SET PROBLEM ::
Decide whether each statement agrees with the blog excerpt below, answering yes or no and quoting the deciding words from it. 1. The writer is in the dining room. 2. The writer hits the coffee pot more than anything else. 3. The Guardian answer says orchestra members are paid by how many notes they play.

I'm in the dining room, the warmest room in the house, back on Blogger, tapping the keys, attempting to hit something, anything (maybe it's the coffee pot—which I've already too often hit—or, maybe it's the pavement that beckons me, walk! or, it might be—or should be—the books, or maybe it's my damn forehead) at the right moment. Smack. Harder. Smack. As it turns out, I hit my forehead more than anything else. And it hurts. 

This snippet, from a paper cutout taped to a black and white photo found on Bennington alum Mary Ruefle's website, was this morning's flash moment:

Mine is like the role of a triangle player in an orchestra. 
Every once in a while, I have to hit the triangle at the right time

British musician/producer/composer Nitin Sawhney's answer to How does the orchestra's triangle player earn a living? (From The Guardian):
No one in an orchestra is paid by how many notes they play. They're paid, and rightly so, for the amount of time they spend in rehearsal and on stage. You might think a triangle player's job was pretty easy compared to, say, a first violin, but just think of counting all those bars' rest and what happens if you come in wrong.

MATERIAL SHOWN ::
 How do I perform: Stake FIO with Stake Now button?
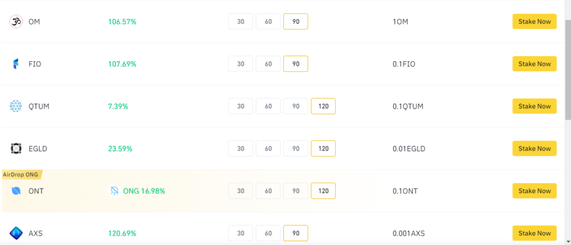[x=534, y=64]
...
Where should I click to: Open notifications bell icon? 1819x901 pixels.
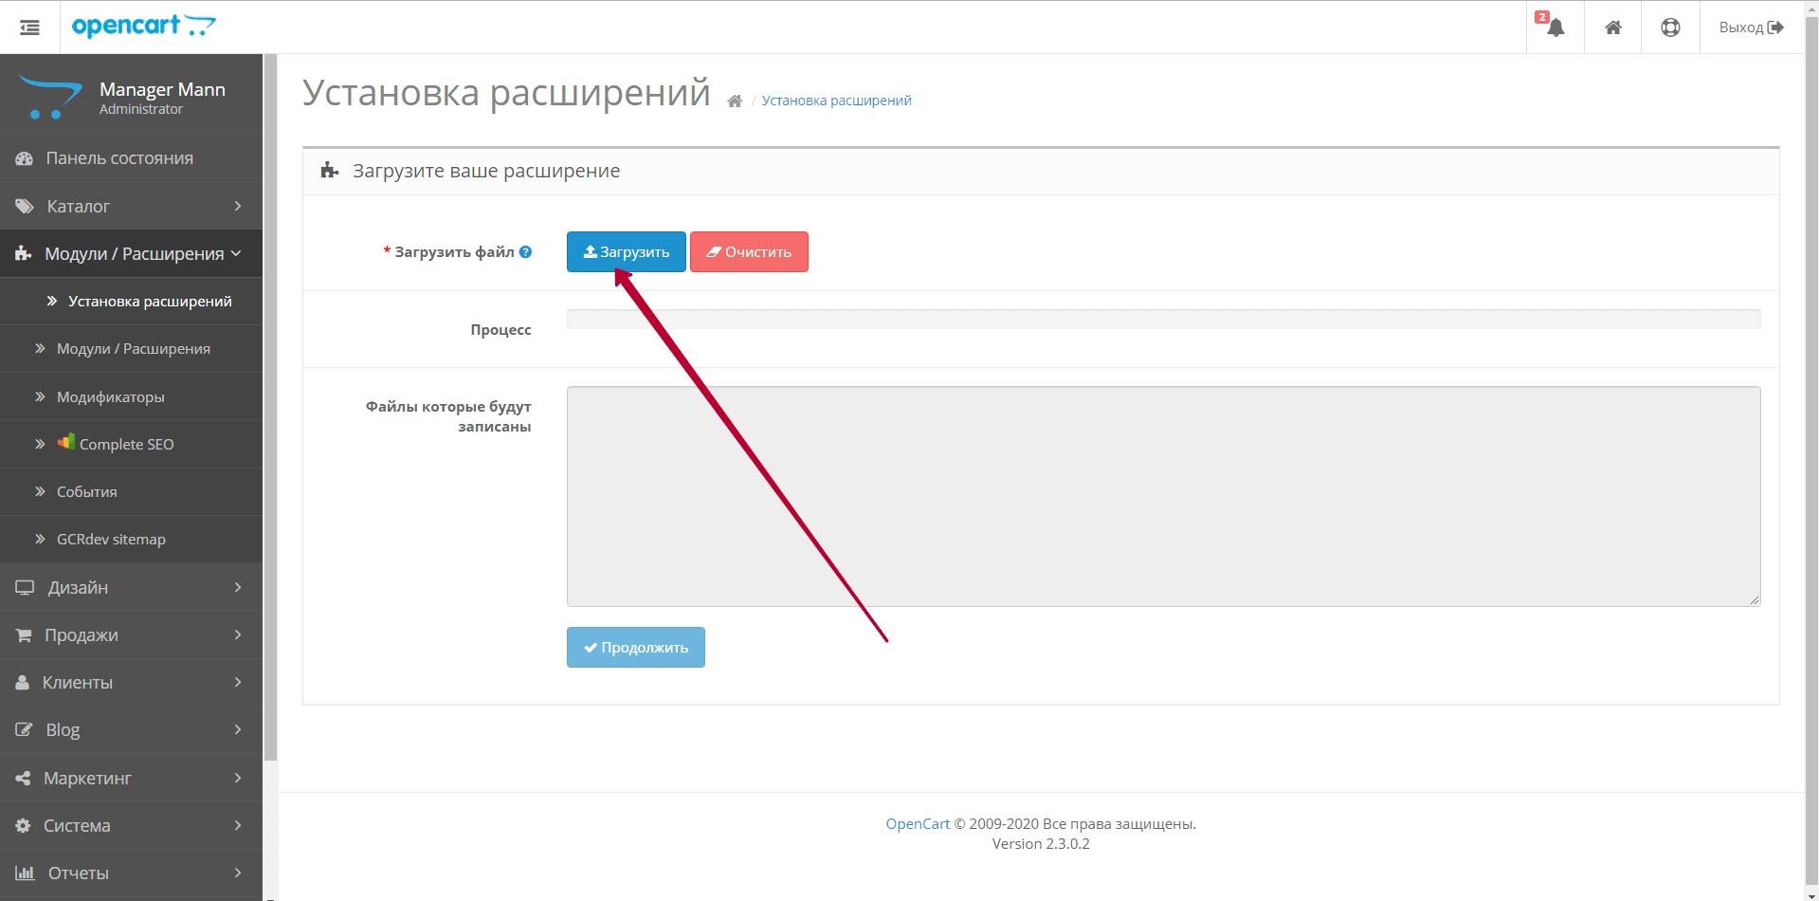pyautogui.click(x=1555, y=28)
---
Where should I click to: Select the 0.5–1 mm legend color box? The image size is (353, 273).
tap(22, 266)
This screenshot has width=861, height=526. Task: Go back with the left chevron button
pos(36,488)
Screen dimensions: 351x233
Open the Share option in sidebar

FINAL RESULT ::
1. Yes: "I'm in the dining room, the warmest room in the house"
2. No: "As it turns out, I hit my forehead more than anything else."
3. No: "No one in an orchestra is paid by how many notes they play."